Yes, but only if it’s the inactivated (shot) version, not the nasal spray. The flu shot is safe and recommended every year. However, your immune response might be weaker than someone not on biologics. That’s why getting it before you start treatment is ideal. If you’re already on a biologic, get it as soon as possible-don’t wait.
Do I need to stop my biologic if I get an infection?
Usually, yes. If you develop a serious infection-like pneumonia, sepsis, or tuberculosis-you’ll need to pause your biologic until you’re fully recovered. For minor infections like a cold or mild urinary tract infection, you might continue, but always check with your doctor. Never ignore fever, chills, or unexplained fatigue.
Is it safe to take biologics if I’ve had cancer?
It depends. If your cancer is in complete remission for at least 5 years and you’re not on chemotherapy, many biologics can be used cautiously. But TNF inhibitors carry a higher theoretical risk of cancer recurrence. Your rheumatologist or gastroenterologist will weigh your individual risk. Some newer agents, like IL-17 inhibitors, may be preferred in this group.
Why is hepatitis B screening so important?
Because hepatitis B can lie hidden in your liver for years. If you’re infected-even without symptoms-and start a biologic, the virus can suddenly reactivate. This isn’t rare: without treatment, 27.6% of people with past HBV exposure will have a dangerous reactivation. Testing for HBcAb and HBV DNA can catch this before it’s too late. It’s a simple blood test that prevents life-threatening liver damage.
What if I can’t get all my vaccines before starting?

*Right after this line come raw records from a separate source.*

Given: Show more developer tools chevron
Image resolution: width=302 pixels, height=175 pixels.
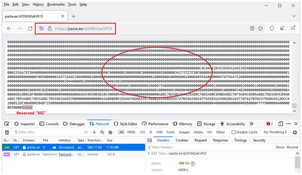Looking at the screenshot, I should click(x=251, y=124).
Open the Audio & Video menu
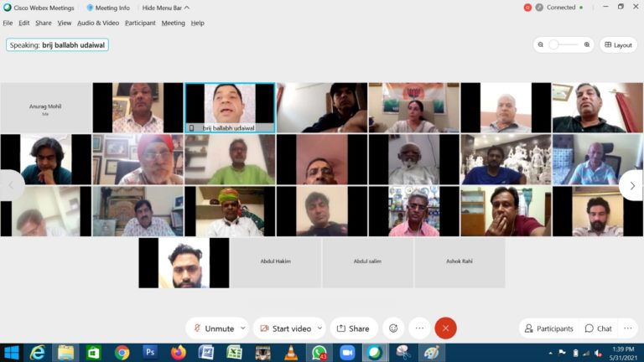 98,23
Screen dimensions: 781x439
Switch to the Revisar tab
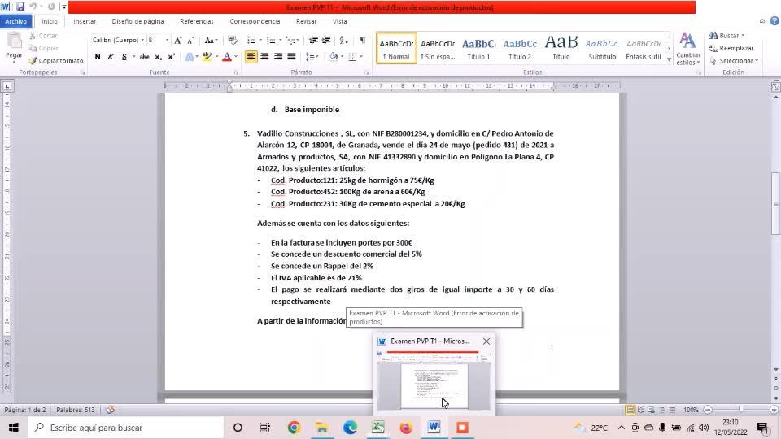click(x=306, y=21)
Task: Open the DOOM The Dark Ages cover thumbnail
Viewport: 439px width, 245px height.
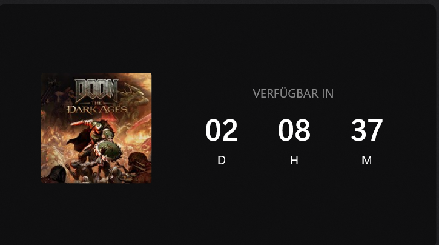Action: click(x=96, y=128)
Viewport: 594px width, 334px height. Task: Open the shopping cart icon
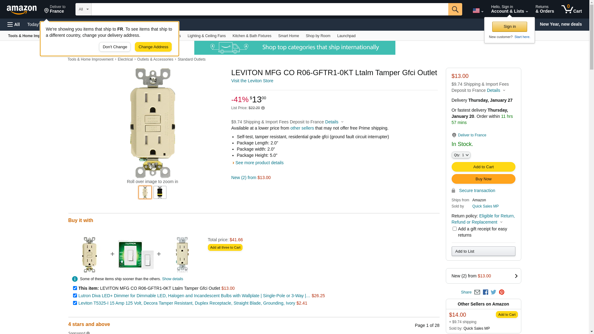point(571,9)
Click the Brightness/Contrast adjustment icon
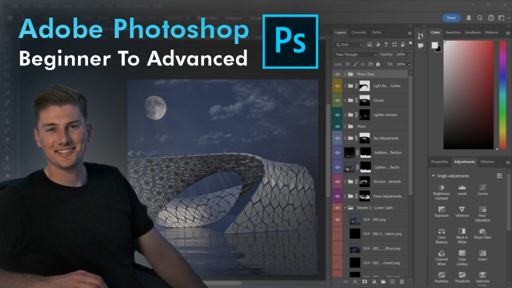 click(x=442, y=188)
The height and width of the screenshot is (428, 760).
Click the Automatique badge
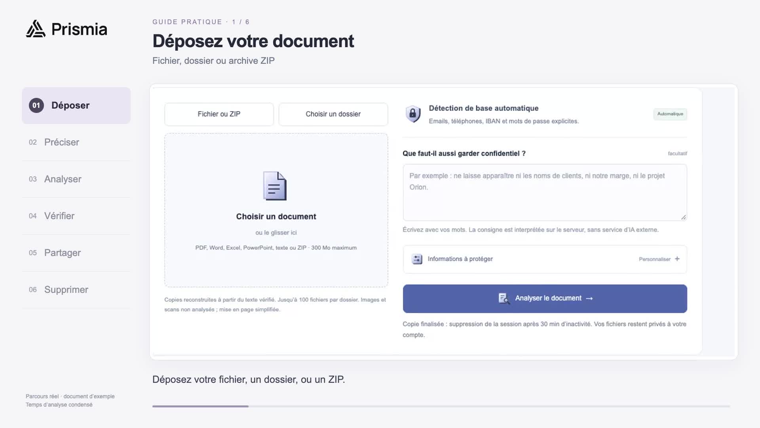tap(670, 114)
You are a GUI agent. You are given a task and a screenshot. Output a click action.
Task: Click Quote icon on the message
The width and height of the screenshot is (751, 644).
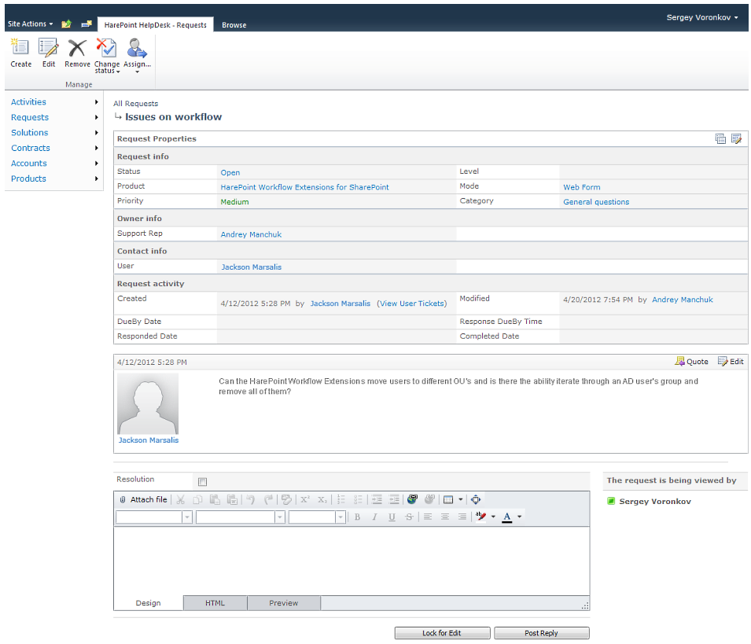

If you’re already on a biologic and missed vaccines, don’t panic-but act fast. Inactivated vaccines can still be given, though they may not work as well. Live vaccines are off-limits once you’re on treatment. Talk to your doctor about checking your antibody levels. For hepatitis B, if your anti-HBs is below 10 mIU/mL, you may need a full booster series. For shingles, if you’re over 50 and never got Shingrix, get it even if you’re on a biologic-it’s still better than nothing.